Ich hätte mir gewünscht, diese Debatte insgesamt so zu führen, dass dieser gegenseitige Respekt auch in diesem Hause wahrgenommen wird. Ich muss Ihnen ganz klar sagen, ich finde es gut, dass sich in diesem Punkt alle Fraktionen aufeinander zubewegt haben.

Ich denke, das kann man dann auch in seinem Redebeitrag zeigen, indem man die Redebeiträge der jeweils anderen respektiert und wir es hier einmal schaffen, eine Viertelstunde lang tatsächlich an einem Strang zu ziehen; denn wir haben noch einiges vor uns.

Ich glaube nicht, dass es ein Spaziergang wird, den wir der Landesregierung aufgeben, dass sie sich nämlich dafür einsetzt und den Auftrag, den das Parlament ihr gibt, erfüllt und für uns darum kämpft, dass wir gegenüber Hessen durchsetzen können, dass die Lärmbelastung durch diesen Flughafen, zu dem man stehen kann, wie man möchte – das möchte ich gar nicht noch einmal thematisieren, wir haben da vielleicht jeweils andere Haltungen dazu –, reduziert wird.

Die Landebahn ist nun einmal gebaut. Jetzt geht es darum, dass der Lärmteppich nicht das Rhein-MainGebiet und darüber hinaus noch die Region an der Nahe überzieht.

An dieser Stelle möchte ich auch sagen, das Recht auf Lärmschutz ist unteilbar. Insofern freue ich mich, dass wir an dieser Stelle gemeinsam der Landesregierung den Auftrag geben können, für die Nachtruhe der Region zu kämpfen.

(Beifall des BÜNDNIS 90/DIE GRÜNEN und der SPD)

Ich erteile Herrn Staatsminister Lewentz das Wort.

Sehr geehrter Herr Präsident, meine sehr geehrten Damen und Herren! Heute Morgen ist kein gutes Signal von der Sitzung ausgegangen. Bei der „AZ“ online konnte man die Überschrift finden: „Rheinland-Pfalz: Kein gemeinsames Zeichen gegen Fluglärm aus Frankfurt.“

Ich glaube wirklich, dass wir einen guten Schritt nach vorne gekommen sind. Ich möchte Frau BlatzheimRoegler, Herrn Reichel und Herrn Hüttner ganz herzlich danken, außerdem all denjenigen, die dazu beigetragen haben, dass dieser gemeinsame Antrag zustande gekommen ist.
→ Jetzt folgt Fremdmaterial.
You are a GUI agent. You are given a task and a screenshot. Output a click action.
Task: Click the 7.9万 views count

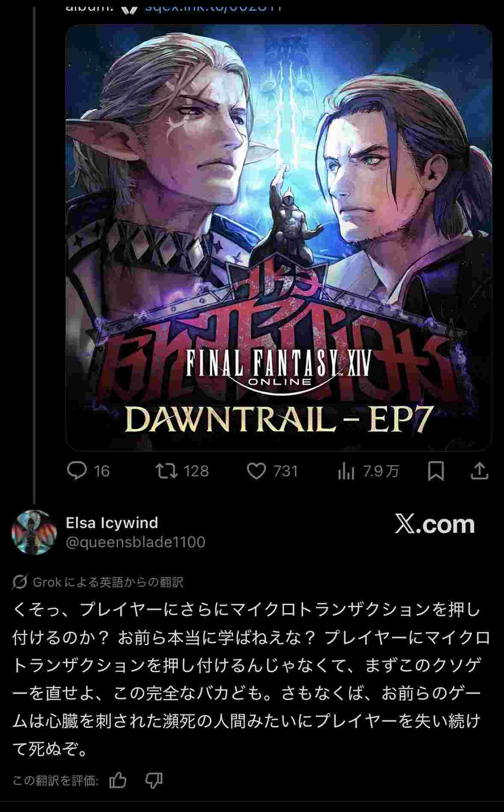coord(381,471)
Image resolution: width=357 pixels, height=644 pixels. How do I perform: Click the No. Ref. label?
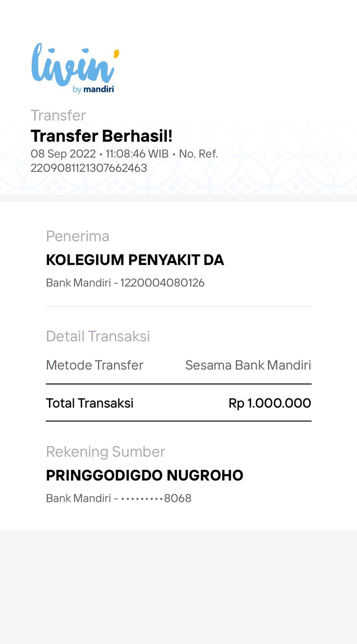(x=198, y=154)

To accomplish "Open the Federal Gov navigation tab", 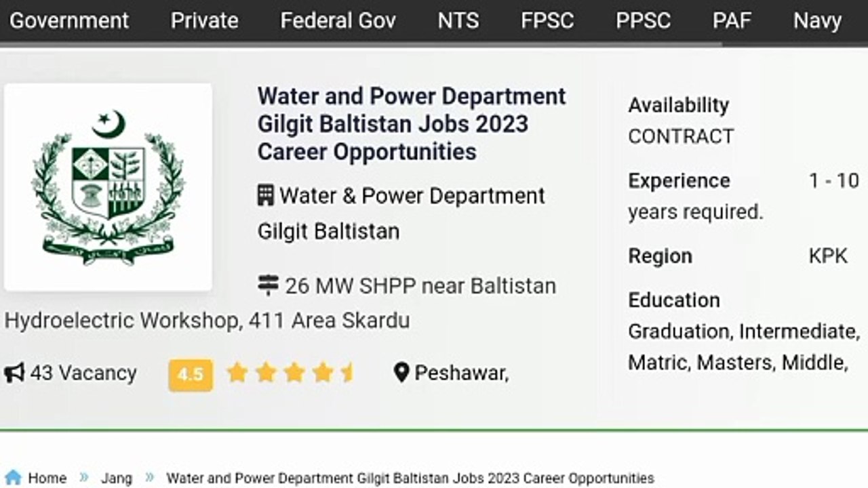I will pyautogui.click(x=338, y=21).
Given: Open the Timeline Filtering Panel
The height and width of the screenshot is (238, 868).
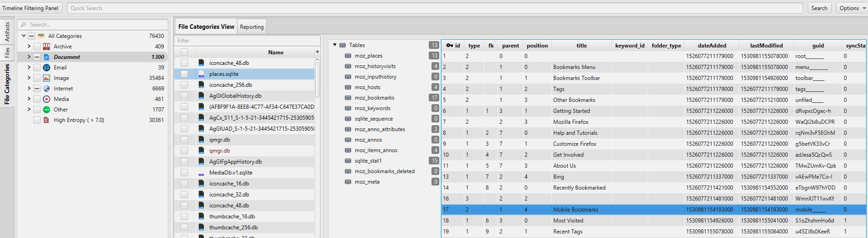Looking at the screenshot, I should [x=31, y=8].
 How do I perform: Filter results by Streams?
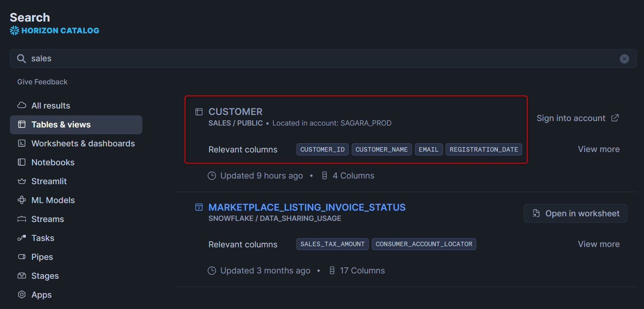click(47, 219)
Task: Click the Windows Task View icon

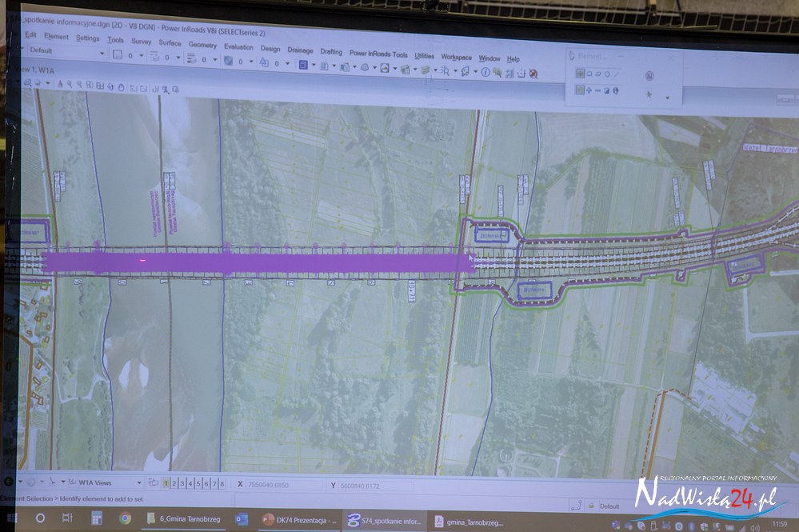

Ich habe heute Morgen ausgeführt, dass ein gemeinsamer Antrag die Einwirkungsmöglichkeiten der Landesregierung ganz anders unterstützt, weil diese dann insgesamt vom Hohen Haus getragen werden.

Von daher stelle ich fest, ich glaube, es ist ein weiteres gutes Signal in dieser Woche – in diesem Zusammenhang möchte ich den Verwaltungsgerichtshof Kassel nennen –, was wir mit den Kommunen am Freitag zusammen organisieren werden, nämlich den Klageweg. Dann hoffe ich doch auf eine große Beteiligung bei der Demonstration am Samstag.

Für die Landesregierung darf ich Ihnen zusagen, dass die Forderungen, die Sie unter II des Antrags formuliert haben, von Frau Kollegin Höfken und mir sehr ernsthaft angegangen und, wo immer es möglich ist, abgearbeitet werden. Von daher bleibt mir an dieser Stelle nur noch, Ihnen herzlich zu danken und im übertragenen Sinne zu sagen: Auf, auf zur Demo!